Meeting with members of the ‘Minden Matters’ advocacy group at Tim Hortons last Friday, Crombie unpacked her $3 billion plan to rejuvenate public health care in Ontario.

“We’re going to invest to recruit, attract, train and retain new doctors, but also incentivize retiring doctors to stay a little longer. We want to bring more foreign-trained doctors through our mentorship programs, and double the spaces in our residency programs,” Crombie told The Highlander.

She said the Liberals will also focus on building capacity of family physicians, which she believes will take the strain off hospitals.

With the Ontario College of Family Physicians claiming last year there are up to 2.5 million people in the province without a family doctor, Crombie said addressing that shortfall would be her number one priority.

“We have a commitment to ensure everyone, within four years, has a family doctor,” she said. “We have thought this through. We have a plan, we know how we’re going to do it. We’re going to bring in 3,100 more doctors to the system,” she said.

Twenty-one months from the closure of the Minden ER, Crombie said she would get to work on reopening the facility as soon as Feb. 28 – the day after the election.

“We strongly believe the ER needs to reopen, as do other clinics across the province. You can’t attract new businesses if you don’t have health care in your community. People’s lives matter, and in emergency situations, sometimes seconds matter. The 25-minute drive to Haliburton is too far when your life is at stake.

“I would think [we’d reopen] as soon as possible. As soon as we can get the staff back in place and get it going,” Crombie said.

NDP leader Marit Stiles, who visited Minden in 2023 following the closure, has also committed to reopening the facility if elected.

Other priorities

With cost of living spiralling out of control, Crombie said she has a plan to cut costs for low-income earners and the middle class.

“We’re going to cut income taxes for the first $75,000 that you earn. We’re going to drop the income tax by 22 per cent, we’re going to take the HST off home heating and hydro,” Crombie said.
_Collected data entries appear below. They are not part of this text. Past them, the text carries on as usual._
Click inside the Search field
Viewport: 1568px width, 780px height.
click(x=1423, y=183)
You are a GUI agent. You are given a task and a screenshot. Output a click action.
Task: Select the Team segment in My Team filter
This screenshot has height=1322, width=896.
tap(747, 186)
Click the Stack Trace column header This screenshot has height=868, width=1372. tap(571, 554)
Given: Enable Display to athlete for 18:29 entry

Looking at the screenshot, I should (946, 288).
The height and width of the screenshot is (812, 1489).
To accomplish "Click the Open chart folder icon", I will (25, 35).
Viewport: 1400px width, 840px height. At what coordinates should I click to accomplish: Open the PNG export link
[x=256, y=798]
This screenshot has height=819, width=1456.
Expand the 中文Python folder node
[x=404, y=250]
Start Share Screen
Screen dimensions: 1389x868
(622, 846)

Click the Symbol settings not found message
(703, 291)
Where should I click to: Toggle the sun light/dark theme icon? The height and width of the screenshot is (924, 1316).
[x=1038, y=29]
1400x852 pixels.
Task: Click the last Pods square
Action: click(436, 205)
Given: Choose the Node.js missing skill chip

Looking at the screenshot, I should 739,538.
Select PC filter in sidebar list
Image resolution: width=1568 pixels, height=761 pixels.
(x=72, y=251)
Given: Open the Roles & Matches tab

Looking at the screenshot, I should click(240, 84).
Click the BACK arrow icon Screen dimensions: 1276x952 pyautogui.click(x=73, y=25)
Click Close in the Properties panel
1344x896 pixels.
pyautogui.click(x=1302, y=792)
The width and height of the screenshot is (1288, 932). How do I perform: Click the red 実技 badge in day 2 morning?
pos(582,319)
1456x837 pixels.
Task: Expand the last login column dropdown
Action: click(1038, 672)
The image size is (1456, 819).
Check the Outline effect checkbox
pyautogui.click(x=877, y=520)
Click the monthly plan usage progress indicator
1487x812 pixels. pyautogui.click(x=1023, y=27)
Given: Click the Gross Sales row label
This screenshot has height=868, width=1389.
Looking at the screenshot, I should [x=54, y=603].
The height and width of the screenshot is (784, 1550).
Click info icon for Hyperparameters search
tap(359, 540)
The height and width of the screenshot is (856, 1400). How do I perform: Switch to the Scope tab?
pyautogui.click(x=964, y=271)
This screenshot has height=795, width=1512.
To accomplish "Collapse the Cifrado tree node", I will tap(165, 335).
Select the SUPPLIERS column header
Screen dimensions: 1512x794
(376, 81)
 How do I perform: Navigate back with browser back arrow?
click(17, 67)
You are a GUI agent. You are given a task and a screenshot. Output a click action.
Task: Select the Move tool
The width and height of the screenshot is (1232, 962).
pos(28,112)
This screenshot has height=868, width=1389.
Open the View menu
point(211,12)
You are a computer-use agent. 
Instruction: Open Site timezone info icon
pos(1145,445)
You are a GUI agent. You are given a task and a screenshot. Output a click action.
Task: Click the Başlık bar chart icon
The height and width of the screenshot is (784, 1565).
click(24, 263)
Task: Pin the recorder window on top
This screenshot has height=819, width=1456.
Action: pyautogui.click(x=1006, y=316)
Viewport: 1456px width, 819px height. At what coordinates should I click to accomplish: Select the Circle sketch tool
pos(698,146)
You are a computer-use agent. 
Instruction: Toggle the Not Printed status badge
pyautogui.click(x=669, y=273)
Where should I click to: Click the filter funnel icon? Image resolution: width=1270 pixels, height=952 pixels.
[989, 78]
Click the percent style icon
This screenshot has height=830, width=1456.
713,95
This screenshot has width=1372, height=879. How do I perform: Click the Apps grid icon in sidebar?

The former Mississauga mayor said the Liberals also want to axe development charges and other taxes levied on builders and passed to buyers, with the province stepping in to “make municipalities whole.” She said this will reduce the cost of building and lower house prices for the public.

She has also committed to permanently doubling benefits people get through the Ontario Disability Support Program (ODSP). Approximately 500,000 people rely on the program as their primary income source, earning a maximum of $1,368 per month.

Crombie did not say how she planned to fund these enhancements, though panned Doug Ford’s plan to spend billions addressing gridlock in the GTA by building a commuter tunnel under Hwy. 401.

“I always ask people, is your life more affordable today than it was before Doug Ford? And of course, it isn’t… we’re going to bring back the basics, bring affordability back to the people.

“When talking about Canadian pride, Ontarian pride given the threat of the tariffs, one thing that makes me so proud is our health care plan… we are not in favour of more privatization. We believe in a strong, universally-funded plan that supports all of our residents equally,” she said.